- [Aim of the task]:
Copy all of the following rows word for word.

- [Raw records]:
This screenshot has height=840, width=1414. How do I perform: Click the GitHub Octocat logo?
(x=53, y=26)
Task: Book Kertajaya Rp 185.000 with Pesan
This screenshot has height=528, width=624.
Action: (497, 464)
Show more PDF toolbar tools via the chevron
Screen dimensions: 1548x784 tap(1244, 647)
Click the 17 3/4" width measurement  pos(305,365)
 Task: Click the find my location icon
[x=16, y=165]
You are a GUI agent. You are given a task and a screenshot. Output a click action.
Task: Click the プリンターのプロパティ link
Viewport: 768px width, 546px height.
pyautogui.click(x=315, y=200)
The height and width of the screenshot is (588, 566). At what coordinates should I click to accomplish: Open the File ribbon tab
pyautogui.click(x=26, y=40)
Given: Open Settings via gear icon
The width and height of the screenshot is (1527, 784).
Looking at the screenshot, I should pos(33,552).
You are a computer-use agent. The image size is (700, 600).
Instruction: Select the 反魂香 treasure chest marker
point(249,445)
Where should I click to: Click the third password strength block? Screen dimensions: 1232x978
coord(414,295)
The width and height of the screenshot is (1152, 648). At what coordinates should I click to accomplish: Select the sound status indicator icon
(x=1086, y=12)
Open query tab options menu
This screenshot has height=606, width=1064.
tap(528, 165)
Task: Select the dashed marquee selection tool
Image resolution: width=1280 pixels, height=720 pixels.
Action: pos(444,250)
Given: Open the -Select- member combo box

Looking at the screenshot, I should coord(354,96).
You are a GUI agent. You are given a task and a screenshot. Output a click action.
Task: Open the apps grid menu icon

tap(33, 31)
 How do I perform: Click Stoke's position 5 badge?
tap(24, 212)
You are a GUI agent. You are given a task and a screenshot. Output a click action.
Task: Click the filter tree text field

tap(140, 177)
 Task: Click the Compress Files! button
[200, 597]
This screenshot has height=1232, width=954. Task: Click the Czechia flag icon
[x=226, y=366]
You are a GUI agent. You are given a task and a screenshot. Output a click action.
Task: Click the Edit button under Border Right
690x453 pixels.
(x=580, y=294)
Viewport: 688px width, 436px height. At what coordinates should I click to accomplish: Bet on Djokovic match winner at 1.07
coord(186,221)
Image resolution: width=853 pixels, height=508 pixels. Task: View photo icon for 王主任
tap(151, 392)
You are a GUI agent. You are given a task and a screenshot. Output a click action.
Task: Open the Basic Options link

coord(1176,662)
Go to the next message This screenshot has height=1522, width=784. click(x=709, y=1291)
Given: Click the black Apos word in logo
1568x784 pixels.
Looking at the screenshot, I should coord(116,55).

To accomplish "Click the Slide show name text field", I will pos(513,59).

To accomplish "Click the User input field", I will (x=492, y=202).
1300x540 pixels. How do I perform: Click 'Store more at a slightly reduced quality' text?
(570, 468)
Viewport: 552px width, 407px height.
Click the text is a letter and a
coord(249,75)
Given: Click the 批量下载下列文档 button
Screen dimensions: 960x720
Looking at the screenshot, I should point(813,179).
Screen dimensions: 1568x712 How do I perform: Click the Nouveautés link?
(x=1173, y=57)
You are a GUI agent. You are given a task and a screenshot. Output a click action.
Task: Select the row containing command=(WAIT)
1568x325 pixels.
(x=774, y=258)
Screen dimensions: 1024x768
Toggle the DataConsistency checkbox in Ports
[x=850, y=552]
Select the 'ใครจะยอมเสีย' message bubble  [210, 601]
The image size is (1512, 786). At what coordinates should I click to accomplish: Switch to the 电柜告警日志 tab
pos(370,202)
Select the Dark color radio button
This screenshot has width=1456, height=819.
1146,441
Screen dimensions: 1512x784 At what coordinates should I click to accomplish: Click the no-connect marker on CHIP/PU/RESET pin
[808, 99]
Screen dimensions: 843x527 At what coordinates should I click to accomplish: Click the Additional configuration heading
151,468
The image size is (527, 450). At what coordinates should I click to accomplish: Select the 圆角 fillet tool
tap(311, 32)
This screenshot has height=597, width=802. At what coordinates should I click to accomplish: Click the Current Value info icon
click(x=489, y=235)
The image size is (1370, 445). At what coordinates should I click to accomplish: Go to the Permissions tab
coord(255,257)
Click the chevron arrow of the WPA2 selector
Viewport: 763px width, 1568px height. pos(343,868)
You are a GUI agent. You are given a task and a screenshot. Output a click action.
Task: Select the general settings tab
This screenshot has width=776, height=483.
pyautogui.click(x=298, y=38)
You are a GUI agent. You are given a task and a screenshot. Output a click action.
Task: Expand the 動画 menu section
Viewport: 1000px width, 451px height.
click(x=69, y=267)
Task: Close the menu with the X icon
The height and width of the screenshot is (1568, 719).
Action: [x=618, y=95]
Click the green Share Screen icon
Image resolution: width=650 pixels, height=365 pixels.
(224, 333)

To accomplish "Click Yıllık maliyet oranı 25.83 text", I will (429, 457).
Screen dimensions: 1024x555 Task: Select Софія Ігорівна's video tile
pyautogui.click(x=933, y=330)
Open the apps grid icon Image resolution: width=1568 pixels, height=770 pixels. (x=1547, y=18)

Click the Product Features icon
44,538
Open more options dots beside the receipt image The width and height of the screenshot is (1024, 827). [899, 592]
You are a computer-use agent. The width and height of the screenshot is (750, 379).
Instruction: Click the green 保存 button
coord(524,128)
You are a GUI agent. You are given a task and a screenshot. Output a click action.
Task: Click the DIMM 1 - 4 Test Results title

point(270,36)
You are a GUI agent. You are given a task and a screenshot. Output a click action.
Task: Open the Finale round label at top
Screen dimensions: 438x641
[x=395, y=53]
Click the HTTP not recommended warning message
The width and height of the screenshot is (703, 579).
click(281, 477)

- [Output]:
This screenshot has height=840, width=1414. How do I perform: Click the GitHub Octocat logo?
(x=53, y=26)
Task: Book Kertajaya Rp 185.000 with Pesan
This screenshot has height=528, width=624.
Action: (497, 464)
Show more PDF toolbar tools via the chevron
Screen dimensions: 1548x784 tap(1244, 647)
Click the 17 3/4" width measurement  pos(305,365)
 Task: Click the find my location icon
[x=16, y=165]
You are a GUI agent. You are given a task and a screenshot. Output a click action.
Task: Click the プリンターのプロパティ link
Viewport: 768px width, 546px height.
pyautogui.click(x=315, y=200)
The height and width of the screenshot is (588, 566). At what coordinates should I click to accomplish: Open the File ribbon tab
pyautogui.click(x=26, y=40)
Given: Open Settings via gear icon
The width and height of the screenshot is (1527, 784).
Looking at the screenshot, I should pos(33,552).
You are a computer-use agent. The image size is (700, 600).
Instruction: Select the 反魂香 treasure chest marker
point(249,445)
Where should I click to: Click the third password strength block? Screen dimensions: 1232x978
coord(414,295)
The width and height of the screenshot is (1152, 648). At what coordinates should I click to accomplish: Select the sound status indicator icon
(x=1086, y=12)
Open query tab options menu
This screenshot has height=606, width=1064.
tap(528, 165)
Task: Select the dashed marquee selection tool
Image resolution: width=1280 pixels, height=720 pixels.
Action: pos(444,250)
Given: Open the -Select- member combo box

Looking at the screenshot, I should coord(354,96).
You are a GUI agent. You are given a task and a screenshot. Output a click action.
Task: Open the apps grid menu icon

tap(33, 31)
 How do I perform: Click Stoke's position 5 badge?
tap(24, 212)
You are a GUI agent. You are given a task and a screenshot. Output a click action.
Task: Click the filter tree text field

tap(140, 177)
 Task: Click the Compress Files! button
[200, 597]
This screenshot has height=1232, width=954. Task: Click the Czechia flag icon
[x=226, y=366]
You are a GUI agent. You are given a task and a screenshot. Output a click action.
Task: Click the Edit button under Border Right
690x453 pixels.
(x=580, y=294)
Viewport: 688px width, 436px height. At what coordinates should I click to accomplish: Bet on Djokovic match winner at 1.07
coord(186,221)
Image resolution: width=853 pixels, height=508 pixels. Task: View photo icon for 王主任
tap(151, 392)
You are a GUI agent. You are given a task and a screenshot. Output a click action.
Task: Open the Basic Options link

coord(1176,662)
Go to the next message This screenshot has height=1522, width=784. click(x=709, y=1291)
Given: Click the black Apos word in logo
1568x784 pixels.
Looking at the screenshot, I should coord(116,55).

To accomplish "Click the Slide show name text field", I will pos(513,59).

To accomplish "Click the User input field", I will (x=492, y=202).
1300x540 pixels. How do I perform: Click 'Store more at a slightly reduced quality' text?
(570, 468)
Viewport: 552px width, 407px height.
Click the text is a letter and a
coord(249,75)
Given: Click the 批量下载下列文档 button
Screen dimensions: 960x720
Looking at the screenshot, I should point(813,179).
Screen dimensions: 1568x712 How do I perform: Click the Nouveautés link?
(x=1173, y=57)
You are a GUI agent. You are given a task and a screenshot. Output a click action.
Task: Select the row containing command=(WAIT)
1568x325 pixels.
(x=774, y=258)
Screen dimensions: 1024x768
Toggle the DataConsistency checkbox in Ports
[x=850, y=552]
Select the 'ใครจะยอมเสีย' message bubble  [210, 601]
The image size is (1512, 786). At what coordinates should I click to accomplish: Switch to the 电柜告警日志 tab
pos(370,202)
Select the Dark color radio button
This screenshot has width=1456, height=819.
1146,441
Screen dimensions: 1512x784 At what coordinates should I click to accomplish: Click the no-connect marker on CHIP/PU/RESET pin
[808, 99]
Screen dimensions: 843x527 At what coordinates should I click to accomplish: Click the Additional configuration heading
151,468
The image size is (527, 450). At what coordinates should I click to accomplish: Select the 圆角 fillet tool
tap(311, 32)
This screenshot has height=597, width=802. At what coordinates should I click to accomplish: Click the Current Value info icon
click(x=489, y=235)
The image size is (1370, 445). At what coordinates should I click to accomplish: Go to the Permissions tab
coord(255,257)
Click the chevron arrow of the WPA2 selector
Viewport: 763px width, 1568px height. pos(343,868)
You are a GUI agent. You are given a task and a screenshot. Output a click action.
Task: Select the general settings tab
This screenshot has width=776, height=483.
pyautogui.click(x=298, y=38)
You are a GUI agent. You are given a task and a screenshot. Output a click action.
Task: Expand the 動画 menu section
Viewport: 1000px width, 451px height.
click(x=69, y=267)
Task: Close the menu with the X icon
The height and width of the screenshot is (1568, 719).
Action: [x=618, y=95]
Click the green Share Screen icon
Image resolution: width=650 pixels, height=365 pixels.
(224, 333)

To accomplish "Click Yıllık maliyet oranı 25.83 text", I will (429, 457).
Screen dimensions: 1024x555 Task: Select Софія Ігорівна's video tile
pyautogui.click(x=933, y=330)
Open the apps grid icon Image resolution: width=1568 pixels, height=770 pixels. (x=1547, y=18)

Click the Product Features icon
44,538
Open more options dots beside the receipt image The width and height of the screenshot is (1024, 827). [899, 592]
You are a computer-use agent. The width and height of the screenshot is (750, 379).
Instruction: Click the green 保存 button
coord(524,128)
You are a GUI agent. You are given a task and a screenshot. Output a click action.
Task: Click the DIMM 1 - 4 Test Results title

point(270,36)
You are a GUI agent. You are given a task and a screenshot. Output a click action.
Task: Open the Finale round label at top
Screen dimensions: 438x641
[x=395, y=53]
Click the HTTP not recommended warning message
The width and height of the screenshot is (703, 579).
click(281, 477)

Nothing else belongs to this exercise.